Tuesday, 11 September 2012

Government warns ``Quack`` Journalists in Kenya as two Publications are suspended in Congo Brazzavile

By Jerry Otieno and Xinhua
Police Spokesman Mr.Eric Kiraithe address Journalists at Anti-Terrorism Police Unit in Nairobi
Media council of Kenya on Tuesday,September 11 sent a strong warning to those imposing as journalists in various functions that the law would soon catch up with them.
This comes barely a day after your favourite Daily News Kenya exclusively highlighted the operations of quack Journalists in Kenya mainly in Nairobi, Mombasa and Kisumu Cities. They also operate in other major towns where they terrorize newsmakers, Clergymen and head of schools with impunity.
We are infact compiling a list of their names and their photographs and soon will be publishing them here.
 The council`s warning was made to those who impose as journalist without proper accreditation from the council, that once they are caught they risk prosecution.
 Media Council Executive Director Dr Harun Mwangi said that personification was a criminal offence and challenged all event organizers to demand that journalist produce an accredited badge by the council. 
“We know that there are those people out there imposing as journalist. Impersonation is a criminal offence and we must deal with the issue,” said Mwangi.
 Speaking during a media breakfast meeting in honour of African Union Commission Deputy Chairperson Dr Erastus Mwencha, the Media Council Boss reiterated their commitment to get rid of the quacks in the industry and professionalize the trade.
 Mwangi appealed to all the media houses to supply the council with the names and letters of the journalists in the fields or those contracted to engage in journalism.
 He also advised constitutional offices like the National Cohesion and Integration Commission (NCIC), Independent electoral and Boundaries Commission IEBC and the Truth, Justice and Reconciliation Commission (TJRC) to only admit those journalists accredited with the council.
 The council also wants the politicians, public relations firms and other government and Non-governmental organizations to strictly admit journalists with the accreditation from the council into their events. 
“We appeal to all those convening events for public consumption to admit only those who posses badges accredited by the Media council,” said Mwangi.
 Already the Media council has developed a curriculum for training of the journalist in all Media colleges in Kenya that will be used at the Certificate and Diploma level.
 The curriculum is still waiting approval by the Commission of Higher Education before the colleges pick it up.
 “We have developed a strong curriculum for the training of the journalist that will ensure that we professionalize the trade,” added Mwangi.
 Once the curriculum has been adopted, Mwangi says, that the media houses will employ no person if they don’t posses the certification of the new curriculum.
 He said that they have been facing myriad of challenges even with the current journalists in which some were employed without relevant qualification.
 If the threat made by the council is realized, then there will be a major crack down on hundreds of quack journalist who have been masquerading in big political functions and other events across the country.
 The council is also tightening the noose on media houses flouting the code of ethics as the country approaches electioneering period.
 Media was heavily blamed for fuelling the post election violence of 2007-2008 for abating unethical and biased standards in their coverage.
 Speaking at the same function AU Deputy Chair Erastus Mwencha called on the politicians to actively participate in the regional integration.
 Mwencha who was recently re-elected to his position challenged the media to uphold professionalism and report on diplomatic relations affecting the country boldly without fear or favour.
 While hailing the vibrancy of the Kenyan media, the AU official noted that the press must hold the government accountable to the rule of law, strong leadership and governance.

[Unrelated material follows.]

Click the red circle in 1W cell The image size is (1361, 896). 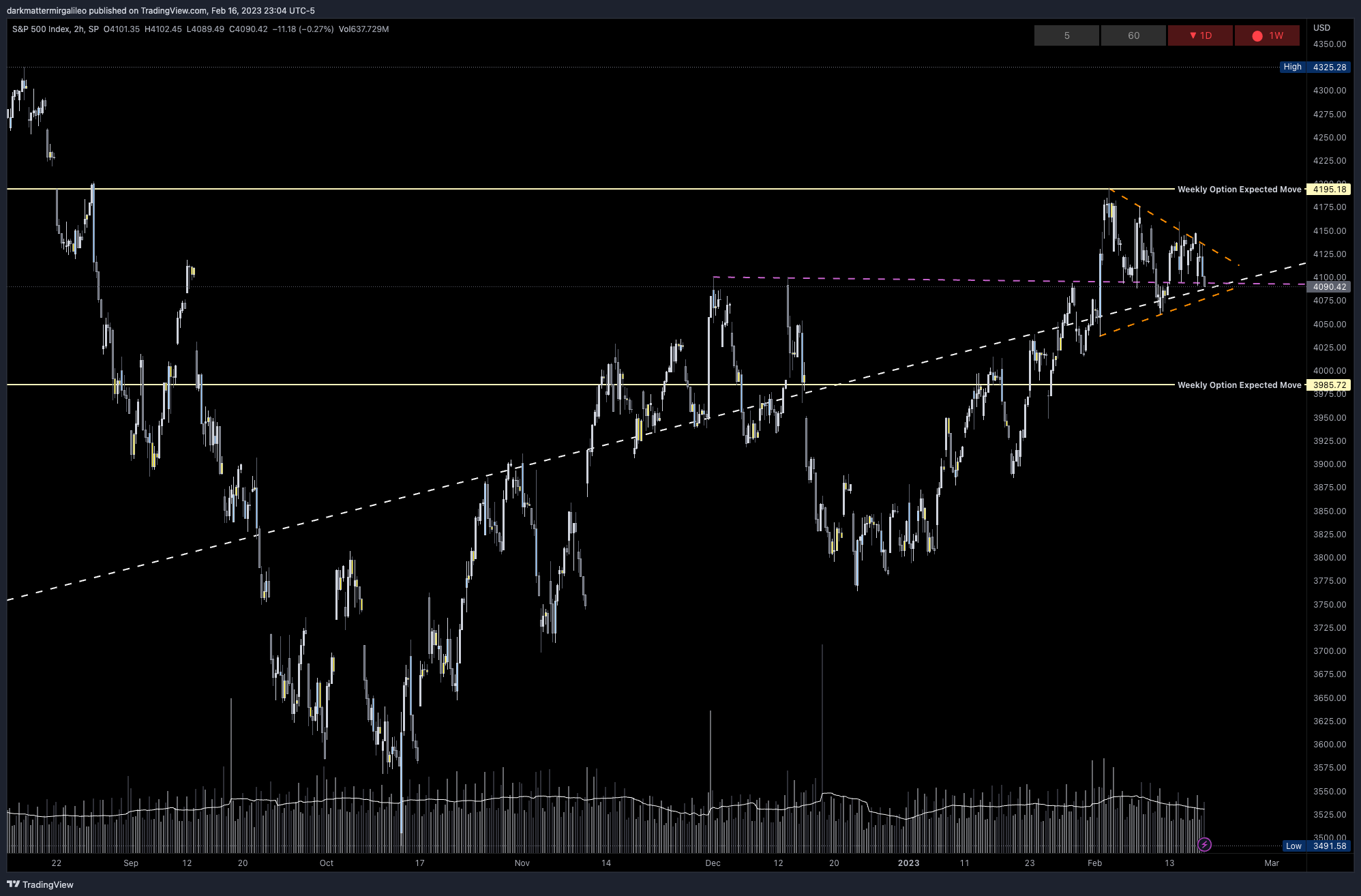click(x=1257, y=36)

 Meanwhile two weekly publications in the Republic of Congo, "La Voix du Peuple," and "Le Glaive" have been respectively suspended from publishing their editions for nine months and six months.
The suspension of the two publications was announced on Monday in Brazzaville by the Supreme Council of the Freedom of Communication in Congo (CSLC).
"La Voix du Peuple," was suspended by CSLC for illegally continuing to publish its weekly editions despite the existence of a court ruling which suspended it from publishing for six months as from May 10, 2012.
Members of the CSLC who were meeting for their extraordinary meeting on Saturday, decided to suspend the publication for a further nine months, for disobeying a court order.
CSLC also examined the "seditious articles" that appeared in "Le Glaive" newspaper for the Aug. 13, 2012; Aug. 27 and Sept. 3, 2012 editions and ruled that "the newspaper had published false information, had interfered with the private lives of citizens, had accused innocent people without giving any evidence, had tried to manipulate the public opinion and had considerably defamed certain members of the public."
Given the violation of the journalism code of conduct, CSLC decided to suspend "Le Glaive" newspaper from publishing for a period of six months.
CSLC is a media regulatory organ that promotes freedom of information and communication in the Republic of Congo. Its missions include guaranteeing citizens access to a free media, monitoring media and protecting them as they carry out their duties and ensuring the respect for professionalism and journalism code of conduct.